The next day she had felt shy of him, remembering how he had seen her last, a mixture of wantonness and vulnerability. Jasper too seemed awkward, his usual self-mockery and joking taking on a preoccupied, disjointed quality. They were both very much aware this first encounter had disturbed something delicate between them and the balance of a shared trust and childhood innocence had now been weighted unevenly by the very adult act of sex.
What had been an expected rite of passage for him and a metamorphosis from girl to woman for her had threatened the special rapport between them and, now the physical experience was over, they became aware of an emotional discord. Both of them were aware they had jeopardised something far more valuable and were anxious to regain it.
A sort of tacitly understood agreement arose between them and they had never again attempted any further physical intimacy. They knew without words such a relationship endangered their much more important emotional link. Physical relationships could end and neither one of them could afford for that to happen.
It had taken time before their sense of total ease with one another was fully reestablished and in time their romantic lives had taken separate paths. Such love affairs never disturbed their deep need for one another although their closeness usually led to misunderstandings on the part of their new lovers. These romances lasted only a short time and seemed ultimately doomed as neither of them was willing to break their bond to ensure that another relationship might flourish. That was, until the day Jasper left.

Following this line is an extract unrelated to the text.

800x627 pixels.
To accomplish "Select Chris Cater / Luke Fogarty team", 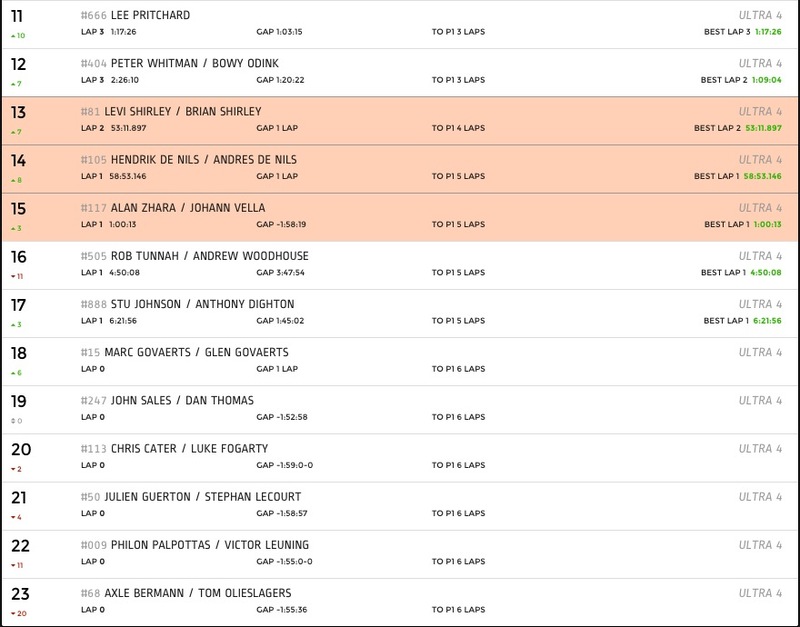I will pos(190,448).
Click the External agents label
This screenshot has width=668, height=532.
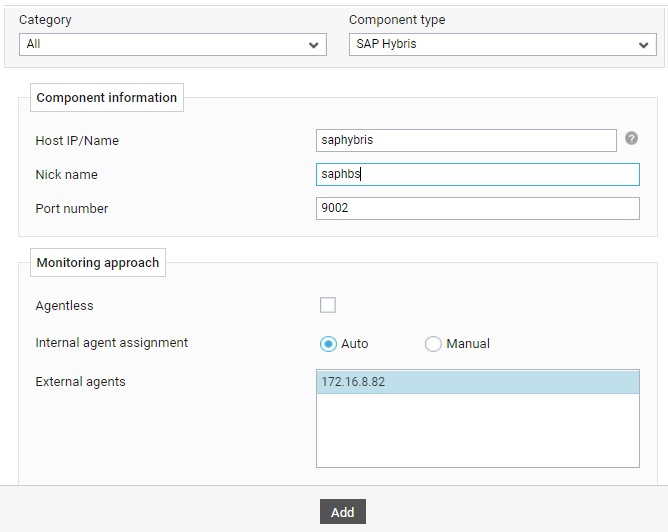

He had been working as a diver for a salvage company since leaving school. Marking time he called it, until he really knew what he wanted to do with his life. Then one night he had stumbled into Jenny’s bedsit, battered and bloodied after one beating too many. He had stayed at the farm at his father’s insistence as the old man was in need of help to keep the place running.
Now Jasper was fully grown his father was no longer a threat to him, so he had stayed to help out on the farm before and after his diving work. But even though Jasper was strong and fit, his brother Jem had some sort of rage bottled up deep within him and after a few drinks he lost what little ability he had to control it. As with all bullies he needed a soft target and his fists usually fell on Jasper, who had never understood the concept of violence, especially towards a brother.
This last beating had been Jem’s handiwork and it was the deciding factor in Jasper's decision to leave. He knew now he was risking his life living at the farm and it was a life that could not remain on hold for other people, not for his Father, not even for Jenny. He had long had a need to do something for himself and now, thanks to Jem, it was time to do it.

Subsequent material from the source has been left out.